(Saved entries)
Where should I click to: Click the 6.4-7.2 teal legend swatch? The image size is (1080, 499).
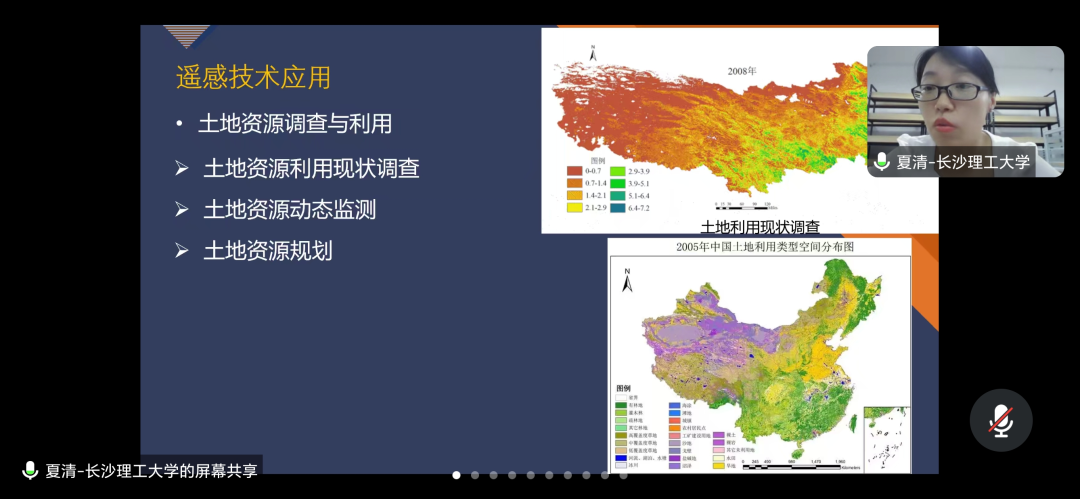coord(618,208)

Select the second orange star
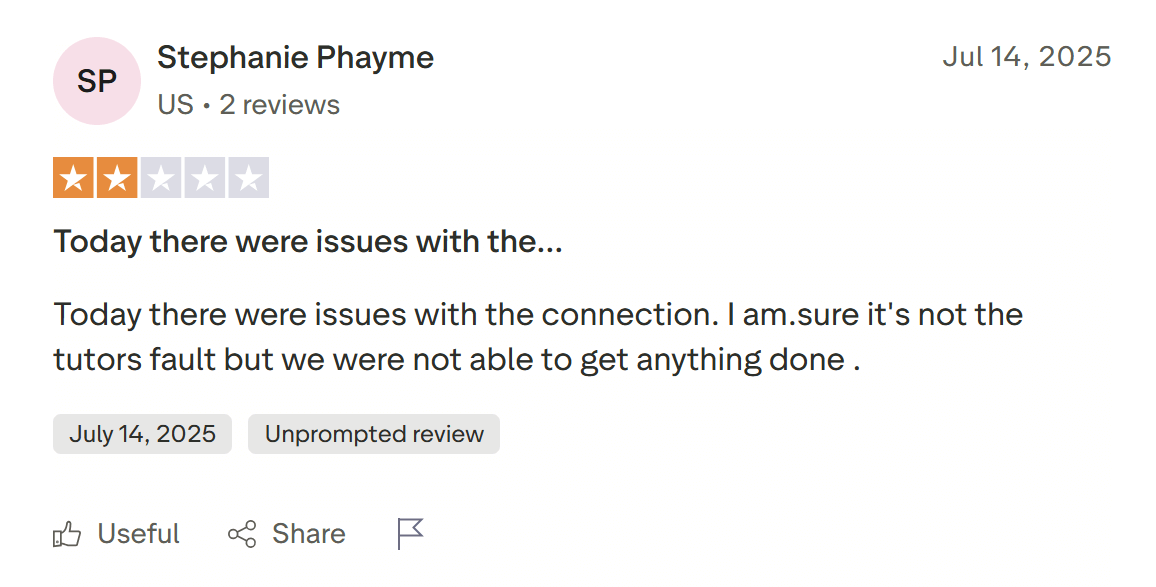pos(119,177)
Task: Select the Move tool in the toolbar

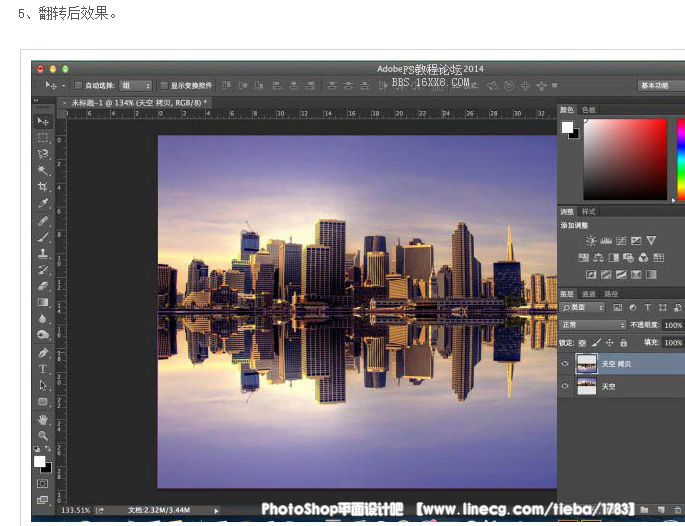Action: coord(43,121)
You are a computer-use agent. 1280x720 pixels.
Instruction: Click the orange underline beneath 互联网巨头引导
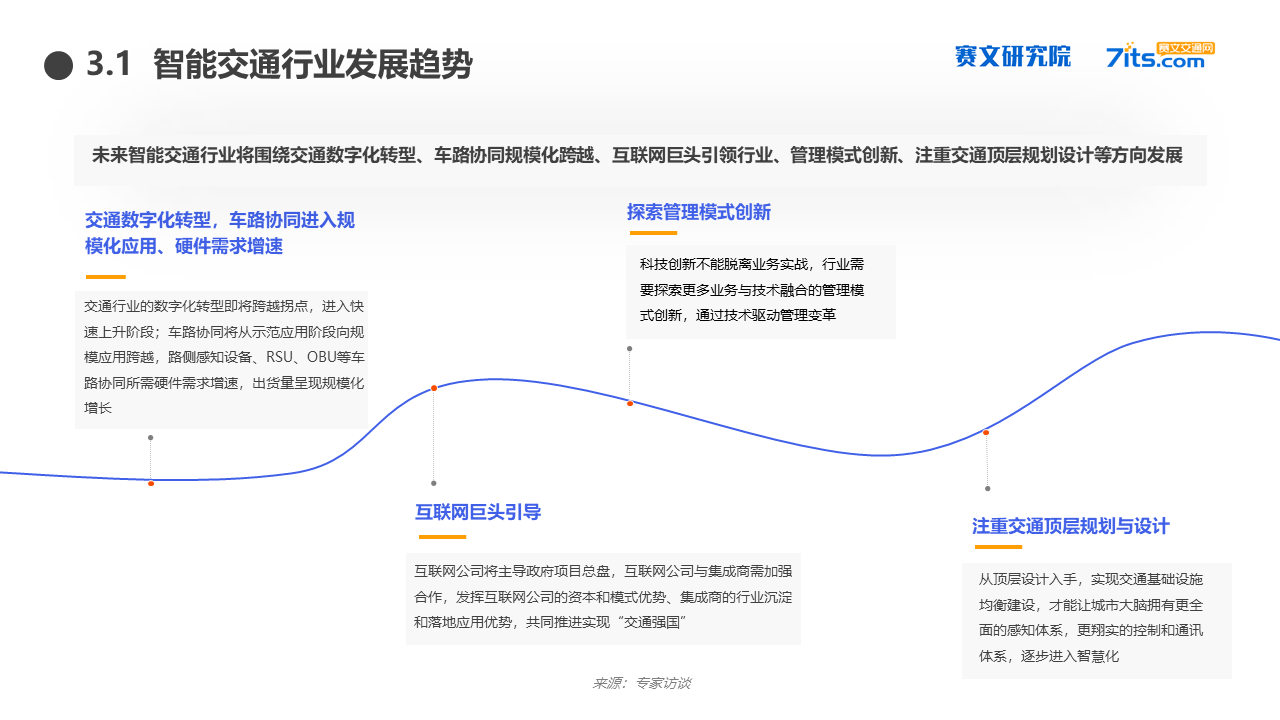(441, 537)
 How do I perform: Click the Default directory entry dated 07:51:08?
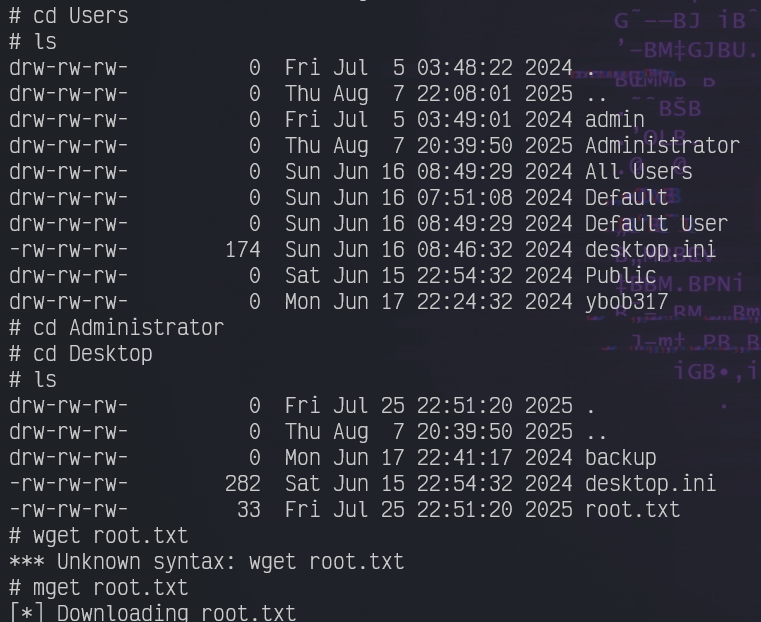[339, 197]
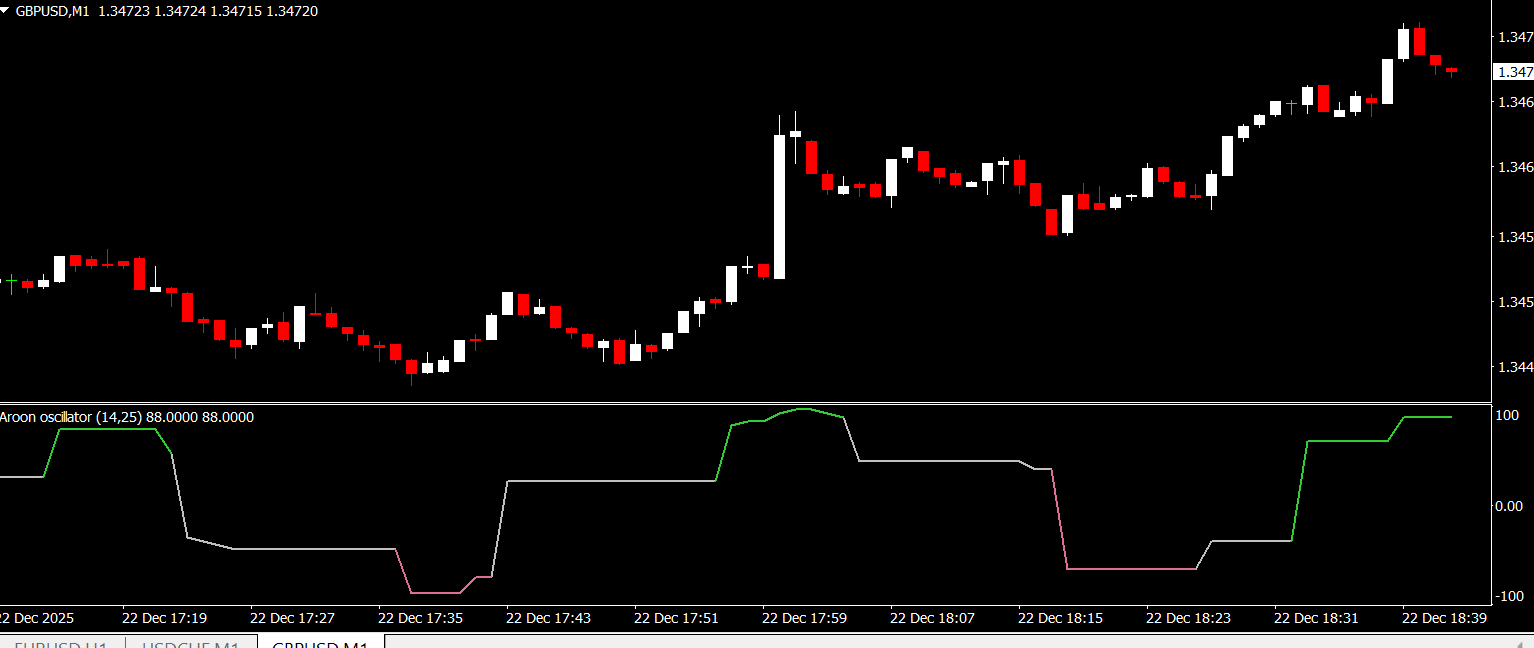The image size is (1534, 648).
Task: Click the 22 Dec 17:19 time axis label
Action: 164,619
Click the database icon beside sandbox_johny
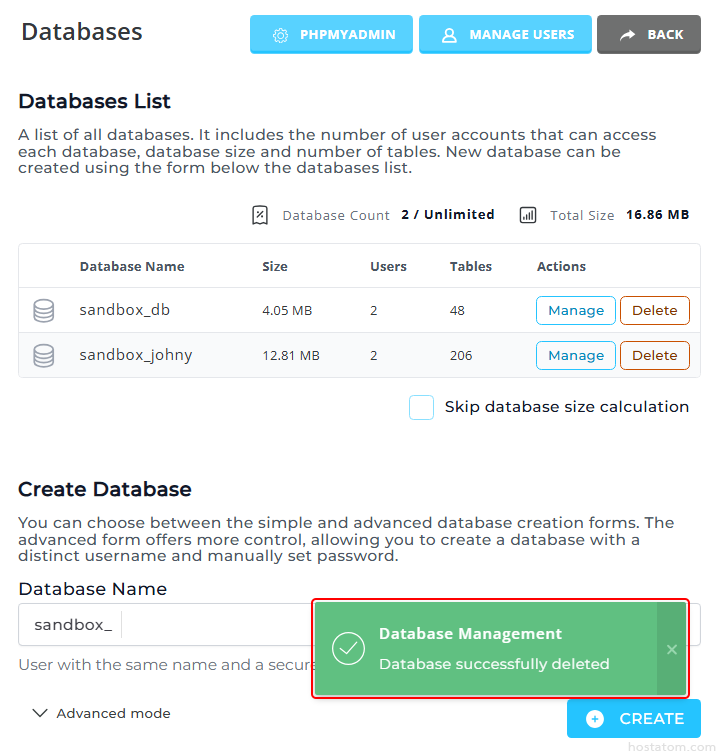Viewport: 720px width, 755px height. pyautogui.click(x=44, y=356)
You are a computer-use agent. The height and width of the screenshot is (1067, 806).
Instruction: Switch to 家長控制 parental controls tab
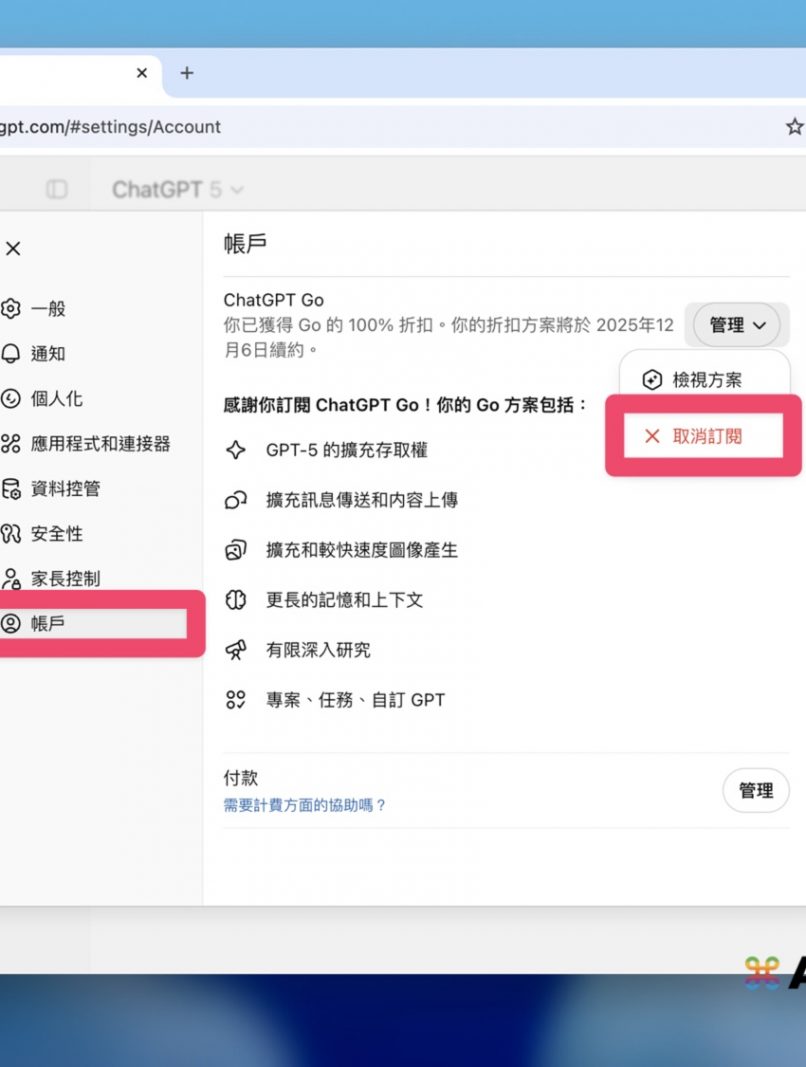tap(65, 579)
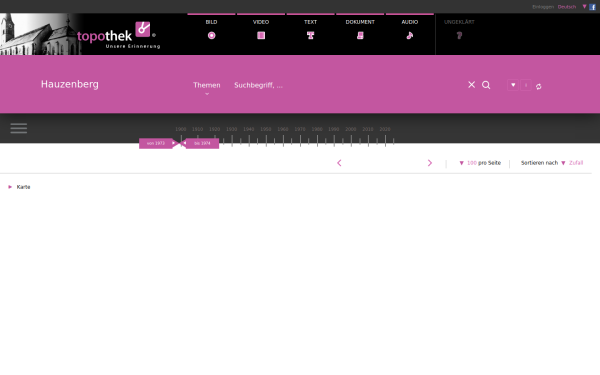Click into the Suchbegriff search field
600x375 pixels.
click(x=344, y=85)
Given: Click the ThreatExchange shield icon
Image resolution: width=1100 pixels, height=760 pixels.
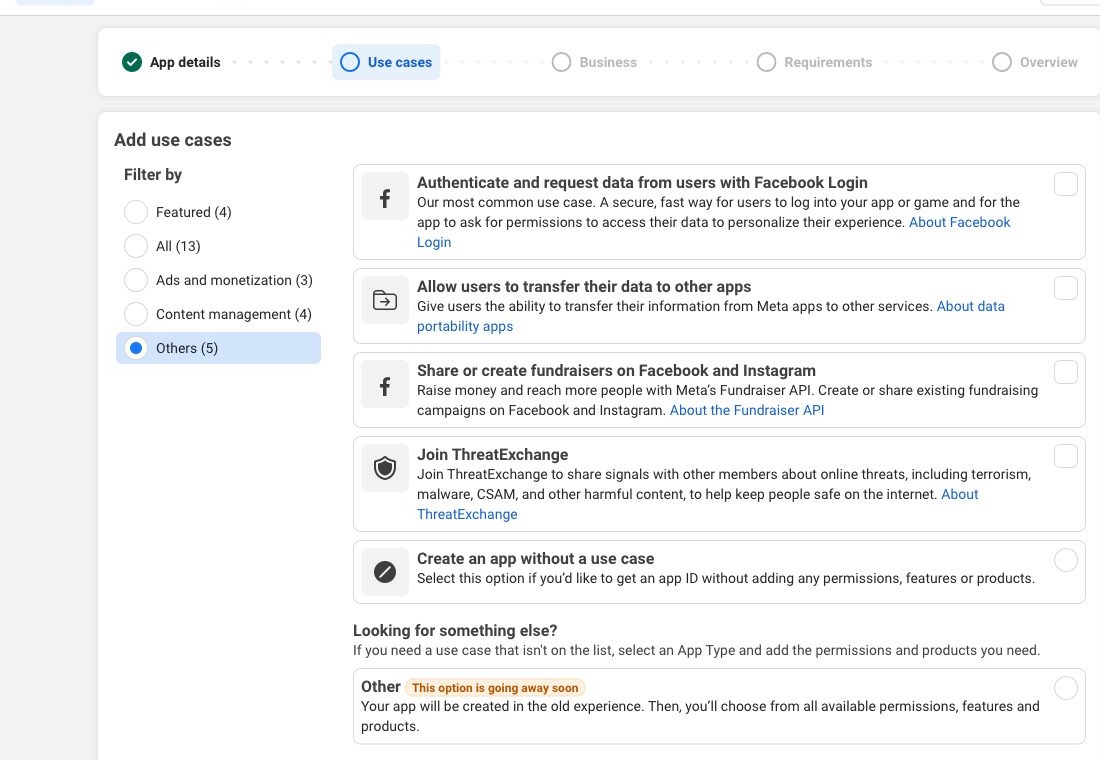Looking at the screenshot, I should tap(385, 468).
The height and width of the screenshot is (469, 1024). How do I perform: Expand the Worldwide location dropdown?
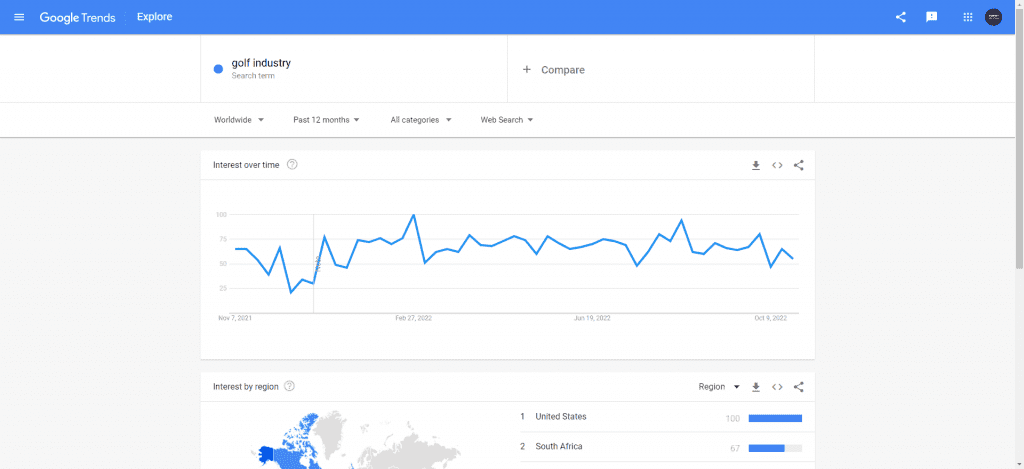pos(239,120)
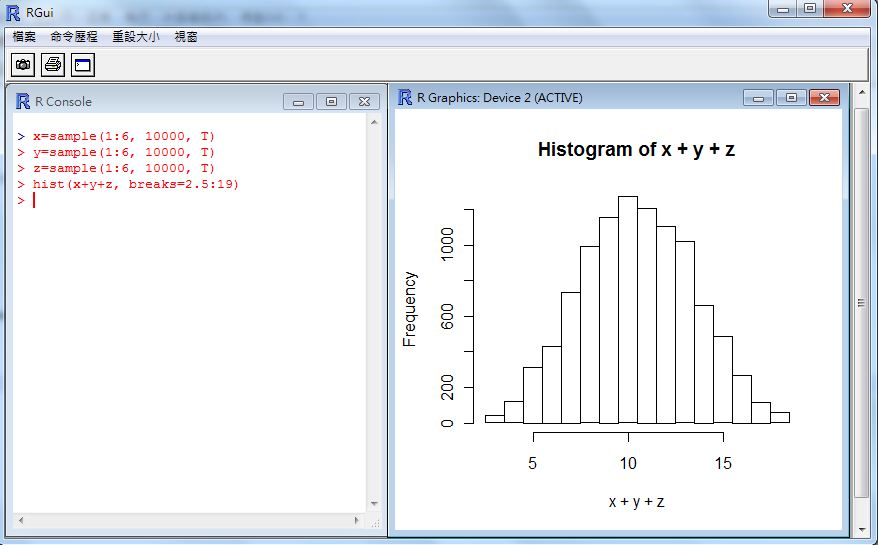This screenshot has height=545, width=878.
Task: Click the R Console window logo icon
Action: tap(22, 101)
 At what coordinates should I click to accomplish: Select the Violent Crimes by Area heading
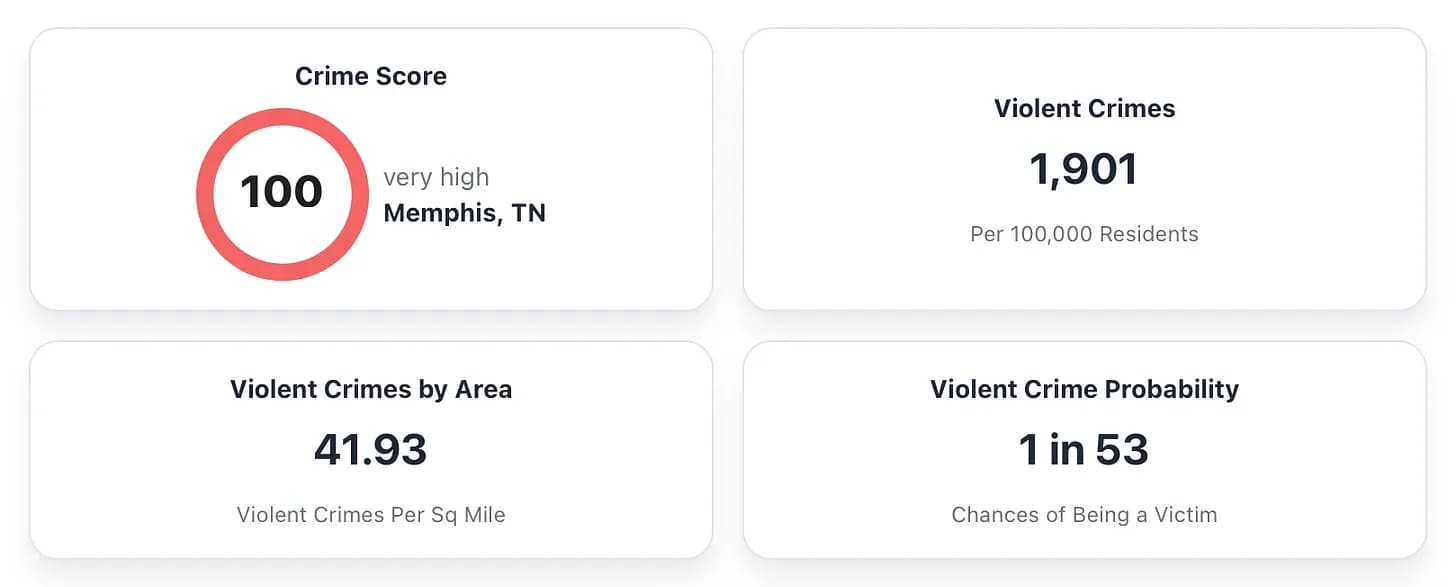pyautogui.click(x=371, y=389)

- _Task item_
Write out the records above exactly as they appear, leaving out any pictures.

- _Solution to the exercise_
Where should I click to: Click the 6.4-7.2 teal legend swatch? The image size is (1080, 499).
coord(618,208)

Select the second orange star
pos(119,177)
Task: Select the Move tool in the toolbar

Action: coord(43,121)
You are a computer-use agent. 1280x720 pixels.
Instruction: Click the orange underline beneath 互联网巨头引导
(441, 537)
 How do I perform: Click the Default directory entry dated 07:51:08?
[339, 197]
The image size is (1534, 648).
Task: Click the 22 Dec 17:19 time axis label
Action: 164,619
Click the database icon beside sandbox_johny
Viewport: 720px width, 755px height. pyautogui.click(x=44, y=356)
You are a computer-use agent. The height and width of the screenshot is (1067, 806).
Instruction: Switch to 家長控制 parental controls tab
tap(65, 579)
Click into the Suchbegriff search field
600x375 pixels.
click(x=344, y=85)
Given: Click the ThreatExchange shield icon
Image resolution: width=1100 pixels, height=760 pixels.
Looking at the screenshot, I should tap(385, 468).
The height and width of the screenshot is (469, 1024). How do I perform: Expand the Worldwide location dropdown?
pos(239,120)
This screenshot has height=545, width=878.
Task: Click the R Console window logo icon
Action: tap(22, 101)
 At what coordinates should I click to accomplish: Select the Violent Crimes by Area heading
pyautogui.click(x=371, y=389)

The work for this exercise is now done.